Hasta que un día me harté. Empecé a cansarme de las noticias y de las opiniones de los periodistas. El mundo entraba en un proceso de cambio permanente, seguramente los nuevos tiempos exigían estar más informado que nunca, pero la desoladora coyuntura económica y el cansino panorama político me empujaron a querer desconectar, a volver la vista hacia el retrovisor, y recuperé mi vieja afición por las viejas canciones. Y la música volvió a inundar el cubículo de mi coche.

Desde entonces, casi siempre sintonizo emisoras que radian música de tiempos pasados, no sé si mejores, pero que al menos me resultan familiares. El otro día, en una de esas cadenas que se niegan a emitir canciones que no sean mayores de edad, me sorprendió que pusieran un tema nuevo, tan nuevo que el disco ni siquiera se había estrenado. Seguramente lo hicieron porque el autor es un viejo rockero, uno de esos tipos cuya edad le coloca en esa franja de edad que da derecho a la jubilación. Además, la canción sonaba a lo de siempre, a lo que siempre ha hecho. Y me agradó comprobar que hay ocasiones en que lo bueno no es innovar, sino seguir haciendo bien lo que se ha hecho bien toda la vida, es decir, buenas canciones.

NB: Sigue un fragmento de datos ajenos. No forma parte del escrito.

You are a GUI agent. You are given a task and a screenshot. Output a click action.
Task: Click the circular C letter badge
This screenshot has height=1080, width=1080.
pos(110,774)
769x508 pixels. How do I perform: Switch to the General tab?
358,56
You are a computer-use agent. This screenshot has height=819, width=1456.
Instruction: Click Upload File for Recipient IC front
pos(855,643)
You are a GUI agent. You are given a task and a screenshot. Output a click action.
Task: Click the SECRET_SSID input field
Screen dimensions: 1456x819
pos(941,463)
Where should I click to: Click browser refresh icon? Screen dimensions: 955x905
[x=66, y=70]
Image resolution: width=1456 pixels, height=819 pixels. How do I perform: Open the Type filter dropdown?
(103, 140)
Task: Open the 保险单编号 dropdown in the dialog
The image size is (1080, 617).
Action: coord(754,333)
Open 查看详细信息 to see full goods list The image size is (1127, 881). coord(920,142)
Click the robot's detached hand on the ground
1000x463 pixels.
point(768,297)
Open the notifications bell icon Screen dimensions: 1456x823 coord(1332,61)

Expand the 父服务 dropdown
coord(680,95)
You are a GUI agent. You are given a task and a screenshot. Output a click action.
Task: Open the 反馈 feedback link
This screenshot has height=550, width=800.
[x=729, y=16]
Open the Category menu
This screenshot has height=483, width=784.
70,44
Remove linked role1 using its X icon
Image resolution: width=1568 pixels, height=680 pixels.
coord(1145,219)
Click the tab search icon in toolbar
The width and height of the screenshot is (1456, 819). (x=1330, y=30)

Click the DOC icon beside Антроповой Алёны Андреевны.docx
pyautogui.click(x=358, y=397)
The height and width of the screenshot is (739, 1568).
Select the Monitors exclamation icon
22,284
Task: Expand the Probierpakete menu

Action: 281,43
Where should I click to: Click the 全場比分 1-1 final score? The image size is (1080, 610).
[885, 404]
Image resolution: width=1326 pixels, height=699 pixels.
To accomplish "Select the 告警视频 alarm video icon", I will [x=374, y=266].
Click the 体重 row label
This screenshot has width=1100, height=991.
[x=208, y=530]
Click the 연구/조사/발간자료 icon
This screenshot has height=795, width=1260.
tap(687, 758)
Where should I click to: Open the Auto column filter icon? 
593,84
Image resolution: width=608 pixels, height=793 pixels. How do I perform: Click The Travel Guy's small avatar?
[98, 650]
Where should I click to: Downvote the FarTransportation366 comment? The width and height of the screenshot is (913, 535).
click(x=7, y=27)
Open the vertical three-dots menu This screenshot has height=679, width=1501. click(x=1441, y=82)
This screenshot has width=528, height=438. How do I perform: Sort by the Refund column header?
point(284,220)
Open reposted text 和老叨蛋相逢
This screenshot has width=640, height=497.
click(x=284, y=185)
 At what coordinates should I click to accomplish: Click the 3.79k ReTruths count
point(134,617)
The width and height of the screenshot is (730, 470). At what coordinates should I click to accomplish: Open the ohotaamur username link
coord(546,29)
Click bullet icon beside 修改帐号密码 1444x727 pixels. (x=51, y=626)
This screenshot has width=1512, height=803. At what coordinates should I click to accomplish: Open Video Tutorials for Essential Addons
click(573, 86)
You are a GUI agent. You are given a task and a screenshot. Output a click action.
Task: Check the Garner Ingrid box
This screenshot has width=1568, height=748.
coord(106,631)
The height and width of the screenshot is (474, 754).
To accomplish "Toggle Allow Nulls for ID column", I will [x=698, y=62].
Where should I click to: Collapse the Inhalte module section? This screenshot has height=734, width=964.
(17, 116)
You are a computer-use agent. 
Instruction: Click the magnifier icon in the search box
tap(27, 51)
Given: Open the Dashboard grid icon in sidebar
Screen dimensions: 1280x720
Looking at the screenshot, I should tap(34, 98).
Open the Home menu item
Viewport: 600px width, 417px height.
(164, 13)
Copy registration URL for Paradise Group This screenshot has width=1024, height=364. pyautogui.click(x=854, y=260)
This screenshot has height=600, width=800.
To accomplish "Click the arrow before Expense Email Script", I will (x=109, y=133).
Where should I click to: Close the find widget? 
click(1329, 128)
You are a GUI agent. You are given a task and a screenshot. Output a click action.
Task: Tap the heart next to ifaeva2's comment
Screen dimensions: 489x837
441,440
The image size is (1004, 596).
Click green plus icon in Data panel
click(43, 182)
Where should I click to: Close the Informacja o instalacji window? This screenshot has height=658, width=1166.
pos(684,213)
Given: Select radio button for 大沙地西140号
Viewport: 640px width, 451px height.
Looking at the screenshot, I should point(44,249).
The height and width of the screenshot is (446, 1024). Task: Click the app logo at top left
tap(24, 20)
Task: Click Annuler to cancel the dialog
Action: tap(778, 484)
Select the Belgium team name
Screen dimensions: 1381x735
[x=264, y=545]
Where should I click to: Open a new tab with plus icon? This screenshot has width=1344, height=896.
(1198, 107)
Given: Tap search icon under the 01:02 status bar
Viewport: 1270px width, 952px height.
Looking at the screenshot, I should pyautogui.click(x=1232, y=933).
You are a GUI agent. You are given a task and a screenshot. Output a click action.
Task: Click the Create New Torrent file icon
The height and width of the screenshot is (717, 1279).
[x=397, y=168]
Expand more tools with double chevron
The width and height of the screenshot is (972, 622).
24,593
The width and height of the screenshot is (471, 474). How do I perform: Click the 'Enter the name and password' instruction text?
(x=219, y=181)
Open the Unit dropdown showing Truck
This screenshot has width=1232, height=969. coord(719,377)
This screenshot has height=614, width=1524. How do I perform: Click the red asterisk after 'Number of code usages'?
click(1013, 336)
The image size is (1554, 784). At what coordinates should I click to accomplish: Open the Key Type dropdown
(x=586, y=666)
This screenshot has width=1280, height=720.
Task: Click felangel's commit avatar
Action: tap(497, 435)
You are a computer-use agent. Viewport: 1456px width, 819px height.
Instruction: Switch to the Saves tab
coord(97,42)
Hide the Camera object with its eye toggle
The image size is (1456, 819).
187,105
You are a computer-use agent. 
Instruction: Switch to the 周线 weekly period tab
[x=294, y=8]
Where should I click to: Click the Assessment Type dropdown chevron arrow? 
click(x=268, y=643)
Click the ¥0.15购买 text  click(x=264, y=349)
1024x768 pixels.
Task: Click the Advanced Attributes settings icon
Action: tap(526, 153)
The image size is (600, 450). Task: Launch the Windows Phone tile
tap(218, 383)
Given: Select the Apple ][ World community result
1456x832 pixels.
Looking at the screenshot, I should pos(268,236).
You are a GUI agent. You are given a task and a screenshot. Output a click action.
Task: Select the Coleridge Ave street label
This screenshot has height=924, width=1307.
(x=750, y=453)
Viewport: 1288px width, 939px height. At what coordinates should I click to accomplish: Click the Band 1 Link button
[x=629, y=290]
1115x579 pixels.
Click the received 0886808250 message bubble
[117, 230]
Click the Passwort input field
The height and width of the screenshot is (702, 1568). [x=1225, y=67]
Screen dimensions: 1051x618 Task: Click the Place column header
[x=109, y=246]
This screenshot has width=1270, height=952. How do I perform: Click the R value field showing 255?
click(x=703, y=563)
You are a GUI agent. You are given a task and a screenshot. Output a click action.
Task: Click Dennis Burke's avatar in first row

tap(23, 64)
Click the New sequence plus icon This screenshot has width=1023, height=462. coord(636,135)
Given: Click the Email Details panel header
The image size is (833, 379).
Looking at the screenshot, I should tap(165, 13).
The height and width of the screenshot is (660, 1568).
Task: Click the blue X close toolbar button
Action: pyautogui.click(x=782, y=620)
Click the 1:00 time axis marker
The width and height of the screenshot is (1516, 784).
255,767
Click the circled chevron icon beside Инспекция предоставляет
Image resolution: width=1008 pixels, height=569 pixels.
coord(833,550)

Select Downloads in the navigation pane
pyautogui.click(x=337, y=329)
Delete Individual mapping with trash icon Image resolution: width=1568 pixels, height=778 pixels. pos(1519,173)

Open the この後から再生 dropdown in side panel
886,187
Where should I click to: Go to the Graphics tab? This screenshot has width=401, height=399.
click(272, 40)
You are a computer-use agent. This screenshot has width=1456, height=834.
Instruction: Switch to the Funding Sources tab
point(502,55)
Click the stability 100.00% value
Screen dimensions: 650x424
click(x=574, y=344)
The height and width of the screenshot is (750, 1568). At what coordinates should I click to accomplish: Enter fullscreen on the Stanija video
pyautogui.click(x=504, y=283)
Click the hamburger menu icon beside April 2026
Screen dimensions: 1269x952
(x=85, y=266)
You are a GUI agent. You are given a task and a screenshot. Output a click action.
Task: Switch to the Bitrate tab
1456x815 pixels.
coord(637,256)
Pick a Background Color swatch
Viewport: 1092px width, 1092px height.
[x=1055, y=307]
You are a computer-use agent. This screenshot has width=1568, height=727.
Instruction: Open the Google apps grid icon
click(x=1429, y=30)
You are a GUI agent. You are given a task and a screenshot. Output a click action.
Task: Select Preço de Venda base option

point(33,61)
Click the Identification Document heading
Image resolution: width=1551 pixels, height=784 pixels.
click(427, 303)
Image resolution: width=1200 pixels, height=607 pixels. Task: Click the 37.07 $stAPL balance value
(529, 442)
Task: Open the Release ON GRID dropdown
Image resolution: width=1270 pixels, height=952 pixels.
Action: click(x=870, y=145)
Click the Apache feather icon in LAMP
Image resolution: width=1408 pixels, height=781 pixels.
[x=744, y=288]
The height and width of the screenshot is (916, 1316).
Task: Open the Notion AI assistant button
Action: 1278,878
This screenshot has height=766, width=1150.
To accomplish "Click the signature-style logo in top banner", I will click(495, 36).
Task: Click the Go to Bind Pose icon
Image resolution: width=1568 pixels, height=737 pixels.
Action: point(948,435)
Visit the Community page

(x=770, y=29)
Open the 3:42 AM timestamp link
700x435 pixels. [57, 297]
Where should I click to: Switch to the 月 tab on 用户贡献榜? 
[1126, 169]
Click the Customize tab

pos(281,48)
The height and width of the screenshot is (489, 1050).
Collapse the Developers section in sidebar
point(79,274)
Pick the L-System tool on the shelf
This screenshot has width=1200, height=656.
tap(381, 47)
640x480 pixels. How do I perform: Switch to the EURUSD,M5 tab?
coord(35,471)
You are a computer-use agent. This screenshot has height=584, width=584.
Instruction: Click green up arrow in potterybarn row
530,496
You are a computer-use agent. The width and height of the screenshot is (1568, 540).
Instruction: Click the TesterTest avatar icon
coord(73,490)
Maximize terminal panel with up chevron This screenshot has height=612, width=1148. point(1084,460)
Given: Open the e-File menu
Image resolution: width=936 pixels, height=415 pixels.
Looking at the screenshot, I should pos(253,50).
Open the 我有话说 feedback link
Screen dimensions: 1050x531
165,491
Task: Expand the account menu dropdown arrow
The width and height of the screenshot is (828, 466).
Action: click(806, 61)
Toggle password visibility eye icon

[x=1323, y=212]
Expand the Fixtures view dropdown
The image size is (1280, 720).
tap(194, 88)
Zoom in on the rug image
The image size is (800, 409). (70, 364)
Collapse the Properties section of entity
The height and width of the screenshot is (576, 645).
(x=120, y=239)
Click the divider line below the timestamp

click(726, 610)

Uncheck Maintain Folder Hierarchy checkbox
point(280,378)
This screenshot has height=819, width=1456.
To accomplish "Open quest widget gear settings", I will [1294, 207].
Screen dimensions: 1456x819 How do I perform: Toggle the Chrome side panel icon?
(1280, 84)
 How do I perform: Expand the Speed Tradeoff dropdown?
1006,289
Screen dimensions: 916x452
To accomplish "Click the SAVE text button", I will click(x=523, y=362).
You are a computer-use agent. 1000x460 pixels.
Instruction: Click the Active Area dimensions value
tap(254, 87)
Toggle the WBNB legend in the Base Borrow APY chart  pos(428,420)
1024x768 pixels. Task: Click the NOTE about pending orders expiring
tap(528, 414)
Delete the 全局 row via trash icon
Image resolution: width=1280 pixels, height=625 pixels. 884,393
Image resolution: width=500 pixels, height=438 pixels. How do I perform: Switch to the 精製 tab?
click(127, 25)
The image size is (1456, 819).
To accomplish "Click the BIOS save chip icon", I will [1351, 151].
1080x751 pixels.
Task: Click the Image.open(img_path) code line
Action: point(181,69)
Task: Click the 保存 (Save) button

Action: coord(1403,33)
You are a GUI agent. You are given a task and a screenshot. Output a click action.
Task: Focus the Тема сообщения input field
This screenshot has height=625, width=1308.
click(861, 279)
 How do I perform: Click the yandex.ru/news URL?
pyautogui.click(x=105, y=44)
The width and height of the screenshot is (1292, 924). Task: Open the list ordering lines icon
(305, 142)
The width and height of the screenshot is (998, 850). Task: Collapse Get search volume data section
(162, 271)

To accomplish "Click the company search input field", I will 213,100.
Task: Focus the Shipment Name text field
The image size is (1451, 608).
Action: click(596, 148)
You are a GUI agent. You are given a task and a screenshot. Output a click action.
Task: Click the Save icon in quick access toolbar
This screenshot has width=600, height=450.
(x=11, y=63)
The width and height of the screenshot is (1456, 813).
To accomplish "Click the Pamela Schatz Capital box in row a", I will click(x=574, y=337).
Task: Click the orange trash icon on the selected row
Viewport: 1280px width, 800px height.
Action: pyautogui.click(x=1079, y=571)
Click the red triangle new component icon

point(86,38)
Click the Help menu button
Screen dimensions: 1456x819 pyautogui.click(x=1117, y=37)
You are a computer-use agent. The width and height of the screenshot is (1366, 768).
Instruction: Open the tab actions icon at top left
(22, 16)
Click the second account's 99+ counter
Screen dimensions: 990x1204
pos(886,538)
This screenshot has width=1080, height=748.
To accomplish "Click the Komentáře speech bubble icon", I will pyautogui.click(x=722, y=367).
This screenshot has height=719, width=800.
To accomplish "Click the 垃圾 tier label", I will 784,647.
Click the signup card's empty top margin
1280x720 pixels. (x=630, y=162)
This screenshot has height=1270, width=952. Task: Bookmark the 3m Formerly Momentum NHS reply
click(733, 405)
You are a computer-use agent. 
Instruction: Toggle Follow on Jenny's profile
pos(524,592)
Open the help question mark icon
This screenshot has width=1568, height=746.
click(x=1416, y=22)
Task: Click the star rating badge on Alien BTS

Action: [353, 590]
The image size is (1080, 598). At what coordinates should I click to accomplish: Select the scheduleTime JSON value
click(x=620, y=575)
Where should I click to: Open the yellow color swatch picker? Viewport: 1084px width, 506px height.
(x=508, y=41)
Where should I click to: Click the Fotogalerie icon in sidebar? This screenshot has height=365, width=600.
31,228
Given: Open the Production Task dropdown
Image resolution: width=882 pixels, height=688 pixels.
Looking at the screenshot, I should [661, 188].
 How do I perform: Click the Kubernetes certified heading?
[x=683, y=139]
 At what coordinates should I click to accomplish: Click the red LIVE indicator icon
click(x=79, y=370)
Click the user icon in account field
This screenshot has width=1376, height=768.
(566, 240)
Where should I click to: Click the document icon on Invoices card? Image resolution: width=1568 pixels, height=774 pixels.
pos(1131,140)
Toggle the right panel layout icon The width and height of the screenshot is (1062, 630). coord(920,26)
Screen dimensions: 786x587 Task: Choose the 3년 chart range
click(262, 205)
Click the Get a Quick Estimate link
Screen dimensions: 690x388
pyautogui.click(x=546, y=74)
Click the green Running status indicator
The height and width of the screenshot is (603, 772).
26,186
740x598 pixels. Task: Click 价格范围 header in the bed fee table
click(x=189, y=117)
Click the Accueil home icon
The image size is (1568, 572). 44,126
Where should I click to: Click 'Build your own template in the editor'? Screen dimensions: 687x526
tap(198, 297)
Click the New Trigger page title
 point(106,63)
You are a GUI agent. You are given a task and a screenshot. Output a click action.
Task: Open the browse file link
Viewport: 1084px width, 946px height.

Para el que aún no sepa de quién hablo, me apresuro a desvelarlo. El músico en cuestión es Mark Knopfler, y la canción (como anticipa el título) es Beryl, incluida en el recién presentado Tracker. Beryl suena a años 80, a lo mejor de Dire Straits. El estribillo es fresco, alegre y pegadizo, y la guitarra tiene un deje que me recuerda al sonido de la banda sonora de La Princesa Prometida. Les animo a escucharlo. Beryl es sencillamente espectacular. Y reconozco que, en estos tiempos en que hay que hacer verdaderos esfuerzos por estar al día en cualquier asunto, fue agradable mirar al futuro echando marcha atrás y recuperando antiguas costumbres. Como se dice por ahí: A veces hay que dar un paso atrás para coger un nuevo impulso.


P.D.- Por cierto, la canción es un homenaje a la novelista inglesa Beryl Bainbridge.